■ **ASSIGNMENT**
Below are the entries; give again exactly the lines from the one mentioning "Task: Click the 消费保 leaf logo" through the one mentioning "Click the user avatar image", inclusive.

Content starts

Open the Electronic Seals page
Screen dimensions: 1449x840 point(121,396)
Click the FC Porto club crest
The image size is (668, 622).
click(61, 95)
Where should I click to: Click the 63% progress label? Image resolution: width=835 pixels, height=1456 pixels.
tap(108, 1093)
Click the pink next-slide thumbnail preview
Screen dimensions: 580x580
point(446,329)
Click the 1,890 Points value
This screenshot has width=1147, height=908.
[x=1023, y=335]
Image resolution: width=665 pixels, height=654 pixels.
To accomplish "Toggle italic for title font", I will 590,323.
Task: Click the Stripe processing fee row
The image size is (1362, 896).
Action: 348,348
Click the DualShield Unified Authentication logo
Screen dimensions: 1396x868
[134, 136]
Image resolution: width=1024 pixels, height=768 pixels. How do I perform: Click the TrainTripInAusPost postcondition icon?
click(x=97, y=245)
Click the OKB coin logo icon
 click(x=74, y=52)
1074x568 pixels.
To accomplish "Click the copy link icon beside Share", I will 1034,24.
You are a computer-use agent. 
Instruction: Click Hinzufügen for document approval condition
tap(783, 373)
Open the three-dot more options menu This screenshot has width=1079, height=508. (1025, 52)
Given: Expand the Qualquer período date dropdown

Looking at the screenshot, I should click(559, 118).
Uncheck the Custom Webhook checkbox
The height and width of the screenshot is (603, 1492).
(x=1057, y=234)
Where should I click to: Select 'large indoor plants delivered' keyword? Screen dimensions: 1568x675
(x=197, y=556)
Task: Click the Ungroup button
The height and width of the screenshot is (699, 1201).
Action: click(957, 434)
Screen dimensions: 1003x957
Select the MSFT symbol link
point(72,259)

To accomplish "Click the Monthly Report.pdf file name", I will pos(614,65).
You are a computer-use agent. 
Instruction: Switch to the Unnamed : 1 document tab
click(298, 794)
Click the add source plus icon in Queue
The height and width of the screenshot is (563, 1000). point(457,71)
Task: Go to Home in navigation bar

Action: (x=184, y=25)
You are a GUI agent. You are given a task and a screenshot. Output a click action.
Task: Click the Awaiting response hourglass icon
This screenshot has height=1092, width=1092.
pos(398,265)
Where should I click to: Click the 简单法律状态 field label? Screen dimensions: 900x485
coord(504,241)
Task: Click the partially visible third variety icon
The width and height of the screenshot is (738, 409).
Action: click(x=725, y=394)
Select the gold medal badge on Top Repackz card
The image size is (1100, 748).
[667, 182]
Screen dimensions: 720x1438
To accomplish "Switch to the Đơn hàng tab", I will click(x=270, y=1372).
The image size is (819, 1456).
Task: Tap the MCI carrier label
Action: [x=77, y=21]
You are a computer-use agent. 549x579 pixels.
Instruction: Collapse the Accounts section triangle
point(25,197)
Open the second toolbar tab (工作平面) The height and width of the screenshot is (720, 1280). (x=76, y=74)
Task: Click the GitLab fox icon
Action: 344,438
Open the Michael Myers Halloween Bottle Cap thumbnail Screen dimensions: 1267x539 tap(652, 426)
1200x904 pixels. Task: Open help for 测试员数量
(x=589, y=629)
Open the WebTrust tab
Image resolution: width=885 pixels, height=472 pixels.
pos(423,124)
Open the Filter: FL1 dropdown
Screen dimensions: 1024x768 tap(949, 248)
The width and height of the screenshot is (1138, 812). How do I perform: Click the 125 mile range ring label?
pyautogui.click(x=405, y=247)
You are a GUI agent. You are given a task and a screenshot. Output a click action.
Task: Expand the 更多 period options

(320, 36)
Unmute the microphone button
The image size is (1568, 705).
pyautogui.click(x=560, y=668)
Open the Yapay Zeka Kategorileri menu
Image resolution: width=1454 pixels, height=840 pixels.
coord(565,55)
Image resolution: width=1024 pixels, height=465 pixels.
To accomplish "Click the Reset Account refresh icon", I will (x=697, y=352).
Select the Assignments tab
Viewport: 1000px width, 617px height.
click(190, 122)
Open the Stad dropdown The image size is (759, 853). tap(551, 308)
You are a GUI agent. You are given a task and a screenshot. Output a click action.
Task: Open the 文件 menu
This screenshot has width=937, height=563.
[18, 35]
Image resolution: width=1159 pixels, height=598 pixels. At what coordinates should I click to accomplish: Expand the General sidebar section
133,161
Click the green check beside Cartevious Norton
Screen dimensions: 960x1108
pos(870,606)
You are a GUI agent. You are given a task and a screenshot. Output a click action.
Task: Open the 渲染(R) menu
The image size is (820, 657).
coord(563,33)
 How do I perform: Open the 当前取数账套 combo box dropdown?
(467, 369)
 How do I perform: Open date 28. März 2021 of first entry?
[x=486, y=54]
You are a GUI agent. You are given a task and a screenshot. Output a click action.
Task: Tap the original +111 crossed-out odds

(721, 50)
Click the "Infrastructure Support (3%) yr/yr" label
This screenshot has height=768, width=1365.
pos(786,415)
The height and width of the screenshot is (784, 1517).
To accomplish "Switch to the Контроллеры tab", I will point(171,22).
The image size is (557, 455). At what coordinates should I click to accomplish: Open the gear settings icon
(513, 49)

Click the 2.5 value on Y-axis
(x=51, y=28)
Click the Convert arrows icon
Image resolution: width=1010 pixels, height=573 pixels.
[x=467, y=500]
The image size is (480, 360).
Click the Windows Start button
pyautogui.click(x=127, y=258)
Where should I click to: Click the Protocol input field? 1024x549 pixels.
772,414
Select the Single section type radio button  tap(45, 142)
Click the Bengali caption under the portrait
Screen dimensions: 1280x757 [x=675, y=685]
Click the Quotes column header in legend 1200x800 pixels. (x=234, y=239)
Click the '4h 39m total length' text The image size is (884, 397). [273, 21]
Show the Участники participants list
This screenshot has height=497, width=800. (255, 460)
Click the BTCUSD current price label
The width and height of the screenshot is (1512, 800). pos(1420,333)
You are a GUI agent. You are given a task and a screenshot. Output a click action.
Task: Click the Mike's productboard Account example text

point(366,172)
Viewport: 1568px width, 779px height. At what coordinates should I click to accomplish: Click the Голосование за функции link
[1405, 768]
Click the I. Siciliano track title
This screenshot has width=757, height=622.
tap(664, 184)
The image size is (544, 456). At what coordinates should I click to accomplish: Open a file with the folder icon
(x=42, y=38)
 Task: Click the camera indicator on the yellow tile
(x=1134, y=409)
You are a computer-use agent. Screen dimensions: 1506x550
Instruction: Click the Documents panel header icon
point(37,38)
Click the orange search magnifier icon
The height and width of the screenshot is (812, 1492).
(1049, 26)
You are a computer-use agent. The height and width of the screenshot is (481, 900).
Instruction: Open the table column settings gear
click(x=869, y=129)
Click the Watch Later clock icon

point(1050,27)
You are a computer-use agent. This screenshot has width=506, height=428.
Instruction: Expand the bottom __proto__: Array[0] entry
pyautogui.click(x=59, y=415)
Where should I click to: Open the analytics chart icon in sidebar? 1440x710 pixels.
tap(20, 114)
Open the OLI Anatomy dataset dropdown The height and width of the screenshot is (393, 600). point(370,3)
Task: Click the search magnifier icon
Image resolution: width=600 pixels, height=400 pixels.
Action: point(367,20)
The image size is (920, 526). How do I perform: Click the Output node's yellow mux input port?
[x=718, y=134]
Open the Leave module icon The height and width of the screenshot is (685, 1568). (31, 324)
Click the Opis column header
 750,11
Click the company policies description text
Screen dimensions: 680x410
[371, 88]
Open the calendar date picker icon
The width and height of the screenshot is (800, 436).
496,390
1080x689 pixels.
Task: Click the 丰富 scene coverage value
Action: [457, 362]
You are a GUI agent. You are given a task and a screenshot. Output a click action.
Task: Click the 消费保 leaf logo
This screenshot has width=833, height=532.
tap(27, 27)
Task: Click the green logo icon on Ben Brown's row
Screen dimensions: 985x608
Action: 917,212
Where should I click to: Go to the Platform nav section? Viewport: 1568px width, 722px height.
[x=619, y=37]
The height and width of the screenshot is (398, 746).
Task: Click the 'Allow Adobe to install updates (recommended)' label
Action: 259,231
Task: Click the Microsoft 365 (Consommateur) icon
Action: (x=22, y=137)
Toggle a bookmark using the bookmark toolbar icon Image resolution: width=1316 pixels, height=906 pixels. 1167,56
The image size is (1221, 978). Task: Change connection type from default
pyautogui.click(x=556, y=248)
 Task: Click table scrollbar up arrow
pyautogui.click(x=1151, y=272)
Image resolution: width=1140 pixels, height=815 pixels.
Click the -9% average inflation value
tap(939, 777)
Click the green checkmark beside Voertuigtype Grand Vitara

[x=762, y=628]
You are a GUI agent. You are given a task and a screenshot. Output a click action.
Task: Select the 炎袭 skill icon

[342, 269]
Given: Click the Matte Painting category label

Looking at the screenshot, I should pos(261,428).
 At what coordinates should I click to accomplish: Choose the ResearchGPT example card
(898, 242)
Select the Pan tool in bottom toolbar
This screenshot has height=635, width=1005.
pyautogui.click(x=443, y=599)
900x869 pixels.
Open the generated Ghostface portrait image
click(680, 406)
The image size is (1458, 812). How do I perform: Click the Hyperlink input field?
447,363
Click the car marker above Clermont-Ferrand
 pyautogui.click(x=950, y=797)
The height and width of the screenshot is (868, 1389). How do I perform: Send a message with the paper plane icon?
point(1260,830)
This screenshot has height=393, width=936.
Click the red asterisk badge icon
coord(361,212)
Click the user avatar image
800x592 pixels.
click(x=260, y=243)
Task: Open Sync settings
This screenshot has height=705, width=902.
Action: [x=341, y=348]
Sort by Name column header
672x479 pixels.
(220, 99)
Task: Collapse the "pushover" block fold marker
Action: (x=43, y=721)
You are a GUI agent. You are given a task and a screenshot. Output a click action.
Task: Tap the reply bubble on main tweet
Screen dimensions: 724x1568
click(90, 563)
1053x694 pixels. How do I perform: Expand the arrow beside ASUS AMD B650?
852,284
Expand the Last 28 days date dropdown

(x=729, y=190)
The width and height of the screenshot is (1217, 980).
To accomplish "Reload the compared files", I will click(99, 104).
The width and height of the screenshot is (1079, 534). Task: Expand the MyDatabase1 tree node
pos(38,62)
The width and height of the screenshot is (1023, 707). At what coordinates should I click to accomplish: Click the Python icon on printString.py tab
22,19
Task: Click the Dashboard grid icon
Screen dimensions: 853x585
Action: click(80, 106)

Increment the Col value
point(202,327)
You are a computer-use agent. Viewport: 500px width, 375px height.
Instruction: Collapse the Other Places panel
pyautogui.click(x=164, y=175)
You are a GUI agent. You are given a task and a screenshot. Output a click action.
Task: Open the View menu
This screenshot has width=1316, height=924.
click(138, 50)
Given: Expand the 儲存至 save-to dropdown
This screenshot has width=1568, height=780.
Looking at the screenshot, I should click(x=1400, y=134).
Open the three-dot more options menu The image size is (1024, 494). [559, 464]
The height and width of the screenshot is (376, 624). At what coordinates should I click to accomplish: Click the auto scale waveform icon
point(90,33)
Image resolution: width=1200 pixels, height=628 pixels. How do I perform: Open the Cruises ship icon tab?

Content ends

■ **TASK ANSWER**
Task: Click the 消费保 leaf logo
This screenshot has width=833, height=532.
tap(27, 27)
Task: Click the green logo icon on Ben Brown's row
Screen dimensions: 985x608
Action: 917,212
Where should I click to: Go to the Platform nav section? Viewport: 1568px width, 722px height.
[x=619, y=37]
The height and width of the screenshot is (398, 746).
Task: Click the 'Allow Adobe to install updates (recommended)' label
Action: 259,231
Task: Click the Microsoft 365 (Consommateur) icon
Action: (x=22, y=137)
Toggle a bookmark using the bookmark toolbar icon Image resolution: width=1316 pixels, height=906 pixels. 1167,56
The image size is (1221, 978). Task: Change connection type from default
pyautogui.click(x=556, y=248)
 Task: Click table scrollbar up arrow
pyautogui.click(x=1151, y=272)
Image resolution: width=1140 pixels, height=815 pixels.
Click the -9% average inflation value
tap(939, 777)
Click the green checkmark beside Voertuigtype Grand Vitara

[x=762, y=628]
You are a GUI agent. You are given a task and a screenshot. Output a click action.
Task: Select the 炎袭 skill icon

[342, 269]
Given: Click the Matte Painting category label

Looking at the screenshot, I should pos(261,428).
 At what coordinates should I click to accomplish: Choose the ResearchGPT example card
(898, 242)
Select the Pan tool in bottom toolbar
This screenshot has height=635, width=1005.
pyautogui.click(x=443, y=599)
900x869 pixels.
Open the generated Ghostface portrait image
click(680, 406)
The image size is (1458, 812). How do I perform: Click the Hyperlink input field?
447,363
Click the car marker above Clermont-Ferrand
 pyautogui.click(x=950, y=797)
The height and width of the screenshot is (868, 1389). How do I perform: Send a message with the paper plane icon?
point(1260,830)
This screenshot has height=393, width=936.
Click the red asterisk badge icon
coord(361,212)
Click the user avatar image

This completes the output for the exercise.